Angeklagter bei Mordprozess: „Bin ein anderer“

Der Prozess um einen Mord an einer Marktfrau vor 16 Jahren in Sibirien ist am Freitag im Landesgericht Wels auf unbestimmte Zeit vertagt worden. Der Angeklagte behauptet, jemand anderer zu sein und vermutet eine russische Intrige.

Im Jahr 2000 wurde in der sibirischen Stadt Raduzhny eine Marktfrau ausgeraubt und ermordet. Sie hatte Geld für die Hochzeit ihrer Tochter gespart. Dass sie dieses in ihrem Strumpfgürtel verwahrte, war in ihrem Umfeld ein offenes Geheimnis. Drei Männer, einer davon ihr Neffe, besuchten sie in ihrer Wohnung. Zuerst wurde geredet und getrunken. Dann töteten sie ihr Opfer durch Schläge mit einer Krimsekt-Flasche und Messerstiche. Anschließend flüchteten sie mit dem Ersparten der Frau - rund 100.000 Rubel und 4.000 Dollar.
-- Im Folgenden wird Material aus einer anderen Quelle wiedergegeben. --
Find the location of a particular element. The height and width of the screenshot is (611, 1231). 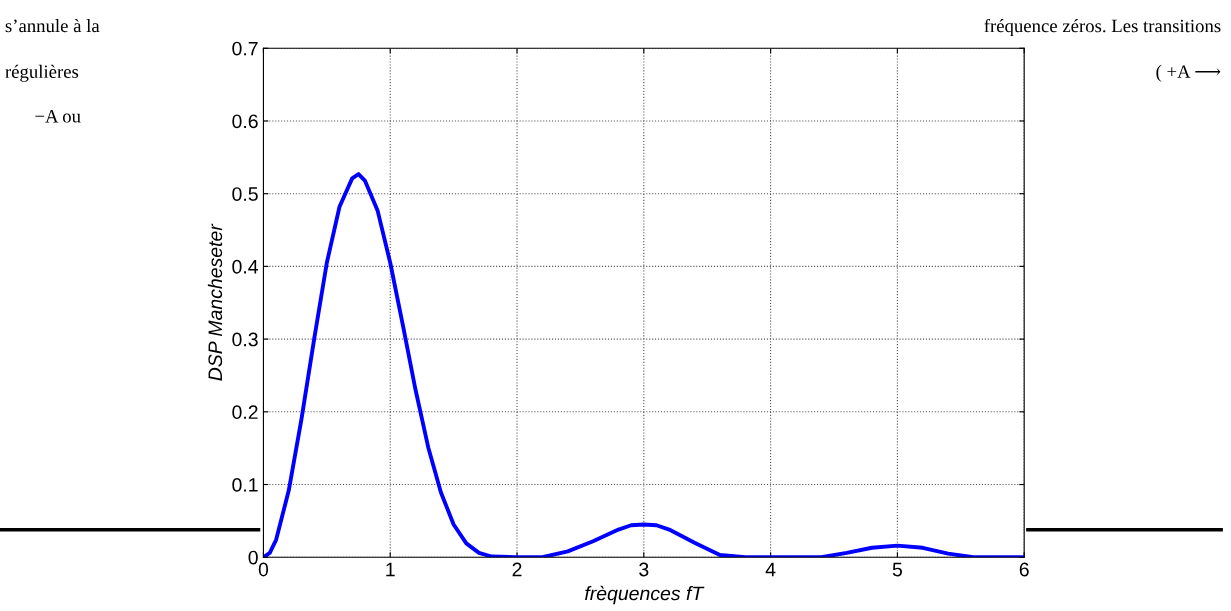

Zwei Täter in Russland verurteilt

Zwei Täter sind bereits in Russland verurteilt worden. Der dritte soll laut russischen Ermittlern ein heute 43-jähriger Tschetschene sein, der sich nach Österreich abgesetzt hat. Der Mann, der subsidiären Schutz hat, wurde anhand seiner Fingerabdrücke identifiziert. Er trägt allerdings einen anderen Namen als von den Russen übermittelt.

Die Staatsanwaltschaft erklärt sich das mit einer Alias-Identität. Der Angeklagte hingegen beteuert, nie einen anderen Namen verwendet zu haben, nie in Sibirien gewesen zu sein und auch mit dem Verbrechen nichts zu tun zu haben. Er vermutet, dass man ihn mit einer falschen Anschuldigung hinter Gitter bringen wolle, damit er nach Russland ausgeliefert wird. Denn er sei im tschetschenischen Widerstand und im engeren Kreis um den tschetschenischen Präsidenten gewesen. Geflüchtete Tschetschenen würden von Russland oft willkürlich eines Verbrechens beschuldigt, um sie wieder zurückzubekommen, betonte auch sein Verteidiger.
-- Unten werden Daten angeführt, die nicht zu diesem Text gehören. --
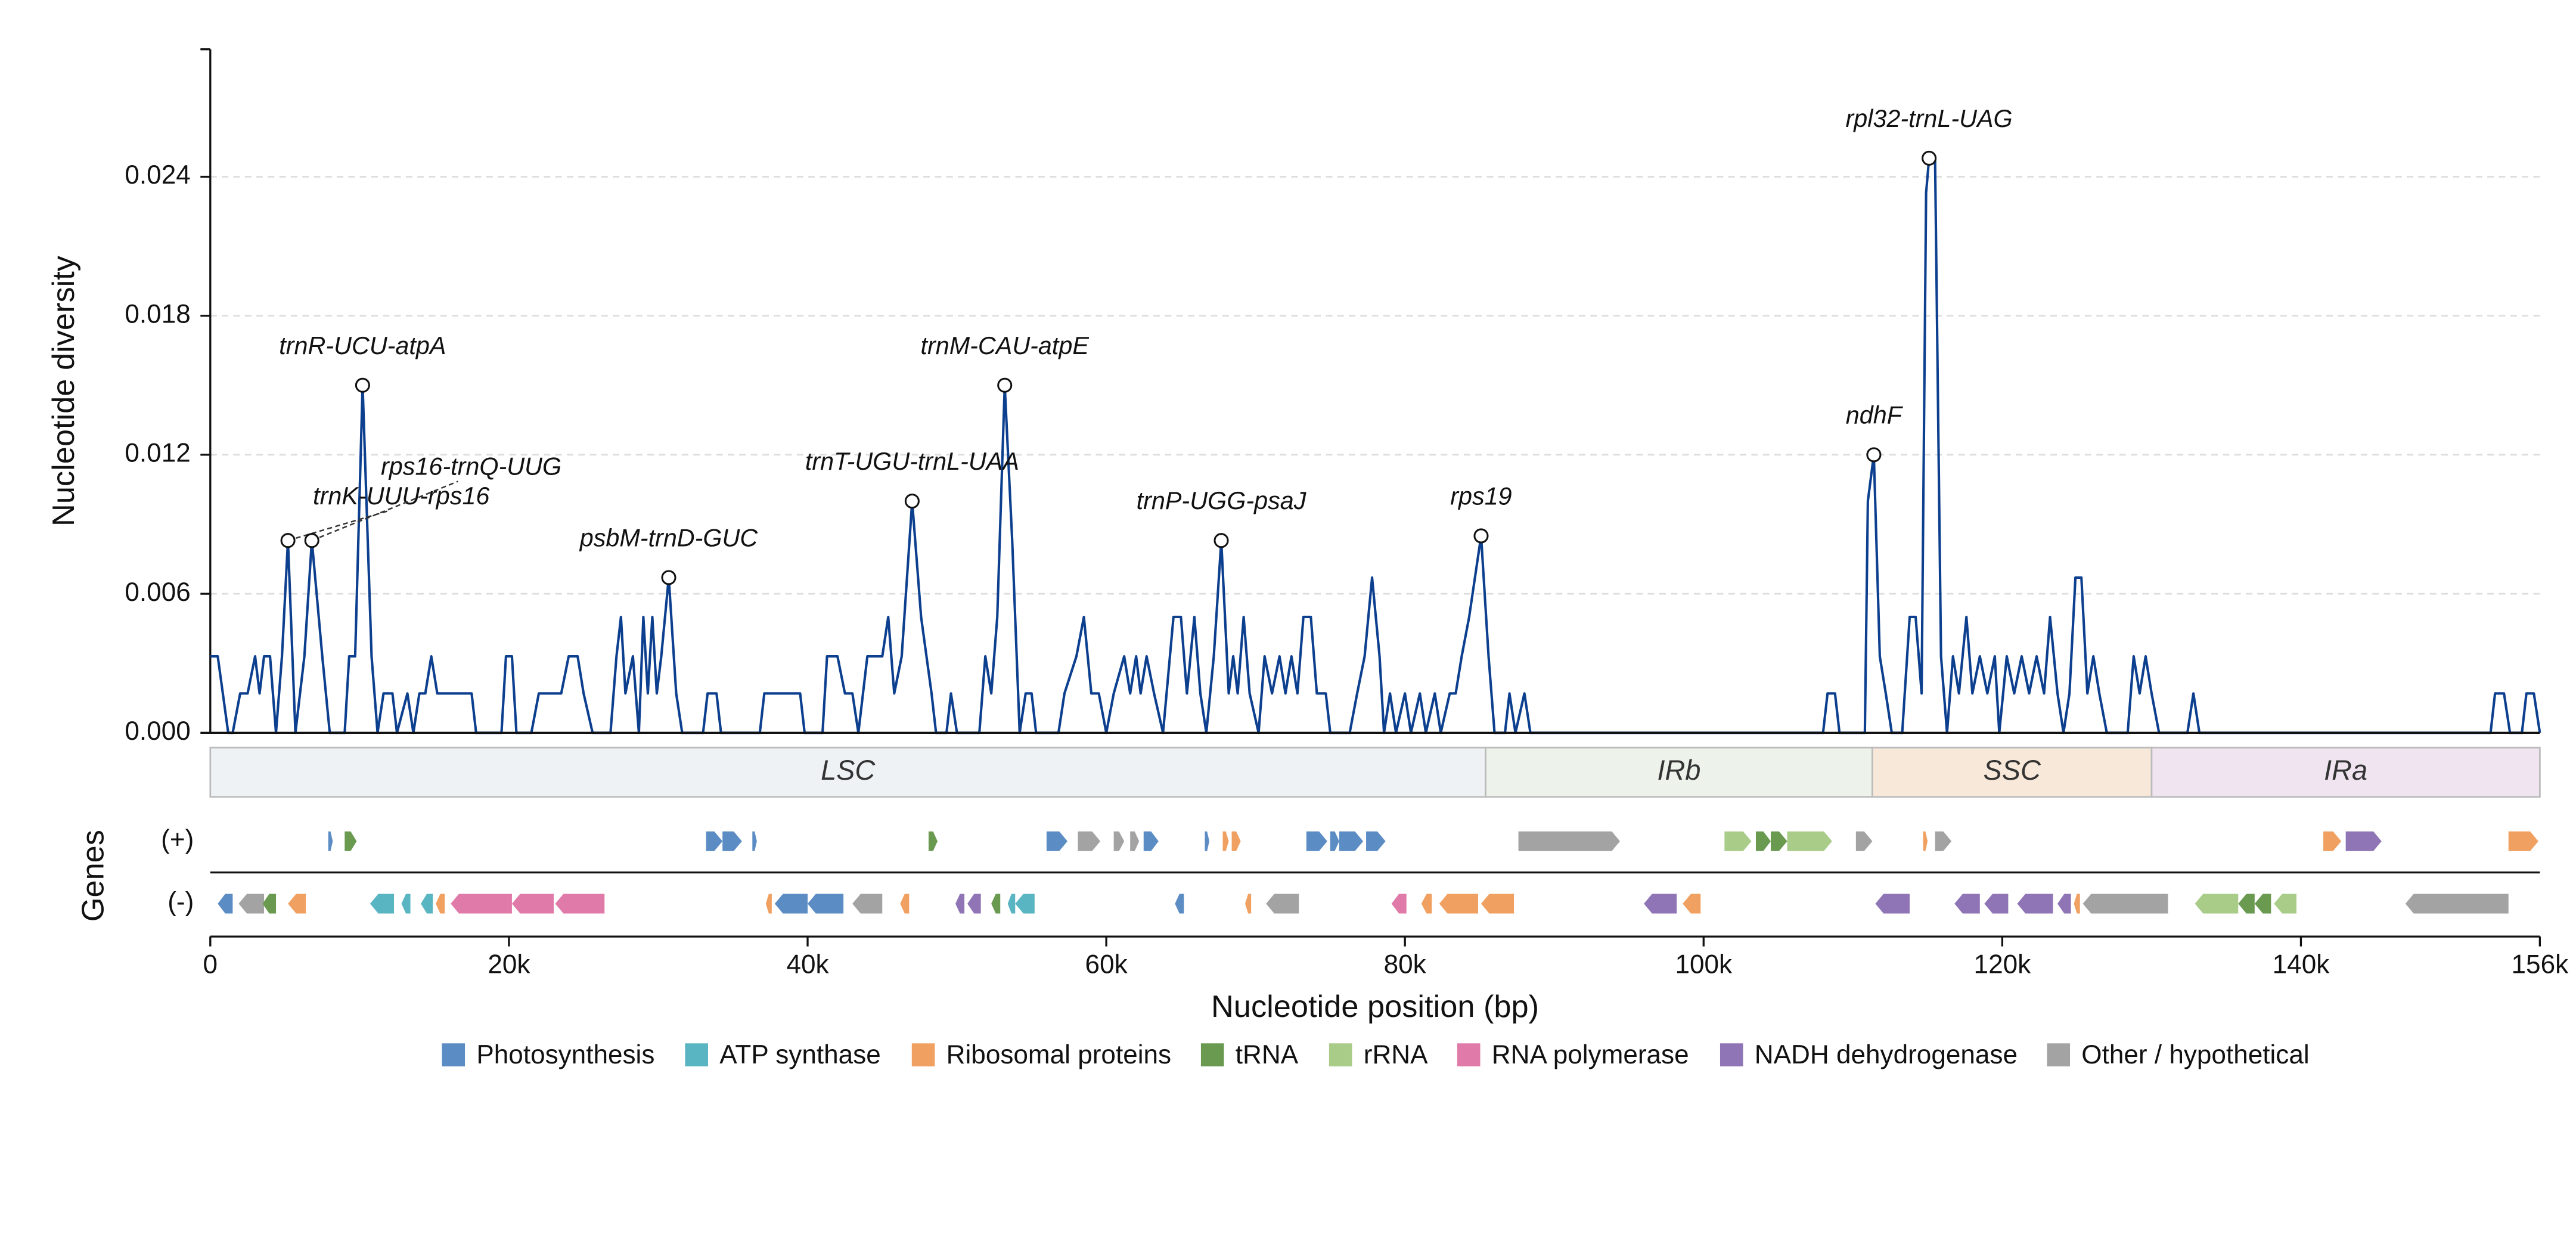  I want to click on legend-label: tRNA, so click(1268, 1054).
Aussage eines Komplizen als Basis

Die Anklage stützt sich zudem auf die Aussage eines der Mittäter. Der Verteidiger wies darauf hin, dass sich dieser bei der Schilderung des Tatablaufs in Widersprüche verwickelt habe. „Er tischt Geschichten auf, die so nicht gewesen sein können.“ Die Geschworenen konnten sich aber kein eigenes Bild machen, weil es am Freitag nicht gelang, die von der Untersuchungsrichterin via Skype durchgeführte Einvernahme abzuspielen. Zudem fehlte eine Zeugin, die erkrankt war.

Gericht muss Identität klären

Das Gericht will nun weitere Dokumente und Akten anfordern sowie zusätzliche Zeugen ausfindig machen, um die Identität des Angeklagten zu klären. Dazu vertagte Vorsitzender Hans-Jörg Reichl auf unbestimmte Zeit. Der Angeklagte ist derzeit auf freiem Fuß, weil er bereits sehr lange in Auslieferungs- und Untersuchungshaft war. Im Zuge des Auslieferungsverfahrens hatte das Oberlandesgericht Linz entschieden, dass ihm als Tschetschene in Russland kein faires Verfahren garantiert werden könne und in Österreich verhandelt werden muss.